On Not Minimizing Human Suffering

"Confusion is the only suffering." —Byron Katie


Is that true? I am not sure of this when I read things like "China Quake Toll rises to 10,000."

I'm sure that many people in Asia whose lives are now unquestionably changed are experiencing what I would call "suffering." Who am I to say that if they suffer, they are confused?

I can't know that those who died suffered, true enough.
I can't know that death is a tragedy.
I can't know that earthquake devastation isn't for the planet's highest good.

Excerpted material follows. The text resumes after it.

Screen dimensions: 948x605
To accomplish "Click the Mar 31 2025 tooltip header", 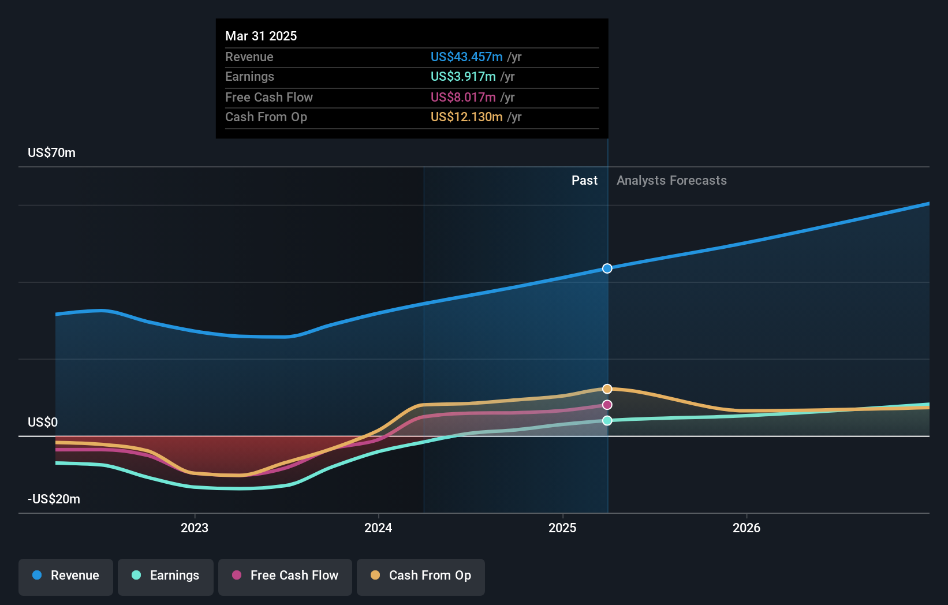I will pyautogui.click(x=261, y=36).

And I can't know the opposites either.

Perhaps Consciousness doesn't give a damn about good and bad, right and wrong. Perhaps we are not the body, so if bodies die, it's fine. This is beyond me; I sure feel like a body today. Mine is tired and is seeing a cobweb in its right eye from what may be a retinal tear. I'm told I should do something about that right away, and I have also read on opthamology websites that seeing floaters and flashing lights doesn't necessarily mean the retina is torn, that people with the kind of eye condition I have (posterior staphyloma) will inevitably experience this kind of thing as they age, and that surgery can make it worse or do nothing at all. That's confusing.

I'm not joyful about it, but I'm not exactly suffering over it either...except when I tell myself stories about what I ought to be doing and am not doing, and what might happen whether or not I do something. Same old story, different armature.

It all seems terribly unimportant when I consider what has just happened in China and Myanmar.

Both earthquakes and and a messed-up macula seem terribly unimportant in the face of the unknown vastness.

Tonight, however, that feels a little too spiritual.

Am I suffering? Not right now.

Am I confused? Often.

Tonight it doesn't feel like confusion though. It just feels like not knowing...not knowing anything at all.

Far be it from me to say that anyone who suffers over these events is confused. I'll leave that to others...and I don't wish to hold it against inquiry.

I see suffering, and I understand. I think I can be there for you as you suffer, and grieve with you, and even suffer alongside you, and still be available, of service, and loving you. You don't have to end your suffering for my sake, or, for that matter, for yours. Suffering comes, and suffering goes, like everything else in this ephemeral existence.

Tonight, I honor those who suffer. Suffering is "what is" too. Can we—I—allow it and not try to push it away with what "ought" to be understood after all this meditation?


©2008 by Carol L. Skolnick; all rights reserved.

2 comments:

Jon said...

Feels like suffering depends on the definition - my ex-wife used to go to a yoga class and one of her instructors used to say:

"Pain is a part of life, but suffering is optional"

I guess where I go with that is the suffering comes about when I think it shouldn't be the way it is right now, which includes believing that I shouldn't be in pain when in reality I am.

Deborah Osborne said...

I think that pain and suffering ARE different. The pain of the loss of a loved one is pain - and it comes and goes in varying intensity - like physical pain - but suffering is in the guilt, in the self-hurting that comes from revisiting the past and punishing oneself. Pain is real and it is something to sit with, to accept as part of being human as much as any of our senses, but suffering is an add-on produced by our thoughts... Pain can last a while and is quite real, but can be less scary without the extras.